From a 1982 interview with Ron Silliman:
SG: Can prose poems have as much popular appeal as the novel? Or is this a relevant issue for you?

RS: It's definitely a relevant concern, but this question is often posed incorrectly. Literature needs audiences, but not a "public." A homogeneous audience (or mass market) is one that effaces the individual characteristics of the reader, to arrive at a reader-as-cipher, much as television begets its viewer. There are many legitimate audiences, but not a single "super-market" that one should try to occupy This diversity is recent, the result of the expansion both of literacy and of technology. Up until perhaps 1950, the increase in the number of possible readers meant larger audiences only for an essentially centralized small body of white, male, patriarchal writing. Women, people of color, lesbians and gay men were excluded or marginalized. The Jewishness of the Objectivists, for example, kept their work from being recognized as important for thirty years. As the elaboration of offset printing during the '50s gave rise to the small press revolution, poetry in America was cleaved in half by a debate between the so-called academics, writers who valued the preservation of convention, particularly the closed forms that originated in Europe, and the so-called New Americans, who countered with a speech-based poetics and a nationalism of open form. If you read much of the literature of the '50s and '60s you get the feeling that a great contest was being waged, and that one side or another would somehow eventually win. Presumably the losing side was simply going to wither and disappear. Not only has that not happened, but the amoebalike cleaving process has continued, both within this original two-party framework and outside it. Most notably, the rise of feminist culture has meant the rise of a women's literature that does not need to rely on the legitimation of male-dominated institutions for its sense of value.
SG: And each of these subcultures naturally produces a literary audience.
RS: Exactly. Each subgenre of poetry today reflects a different audience, a different community. Disputes as to the "excellence" of one kind of writing or another are in fact sub rosa arguments as to which social group will dominate the other. What we need to understand is how a subgenre of poetry both creates and is created by that social construct we call an audience.
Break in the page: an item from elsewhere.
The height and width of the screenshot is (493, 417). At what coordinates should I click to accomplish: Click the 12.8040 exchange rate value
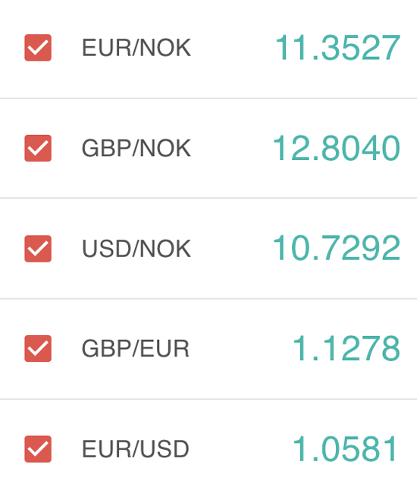click(x=337, y=148)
A very useful example is the work of Judy Grahn, which has done so much to make possible a kind of literature that was not even conceived of in the academic versus New American poetry debate—that is, lesbian writing. Works such as "The Psychoanalysis of Edward the Dyke" and "A Woman Is Talking to Death" are as complex, subtle, and efficient as any literary productions of the last thirty years. Yet, unlike my audience, the readers she seeks are not going to identify with her texts as readers first, but as women, and often as lesbian women. Such an audience may not have a thorough sense of literary history as an important characteristic; in fact, it may have a sense of literature as exclusive and patriarchal. Thus it's necessary for Grahn's pieces to appear artless, an effect she achieves through such devices as enjambment and variable capitalization. The only formal technique she ever foregrounds is parallel construction, yet the linguistic play in the texts seems limitless. Grahn's poetry is experiencing some fashion because it's directly related to a conscious social movement, and because many people, men as well as women, are just now coming to terms with what the existence of a lesbian community really means in our lives. But does it make sense to ask if it can have "popular appeal"? The important thing is that it does have value for its community, extraordinary value. The writing that has been associated with such magazines as This, Hills, Roof, L=A=N=G=U=A=G=E, Tottel's Poetics Journal, A Hundred Posters, QU, Tuumba Press, and The Figures Press, much of which has been in prose forms, is no less a community.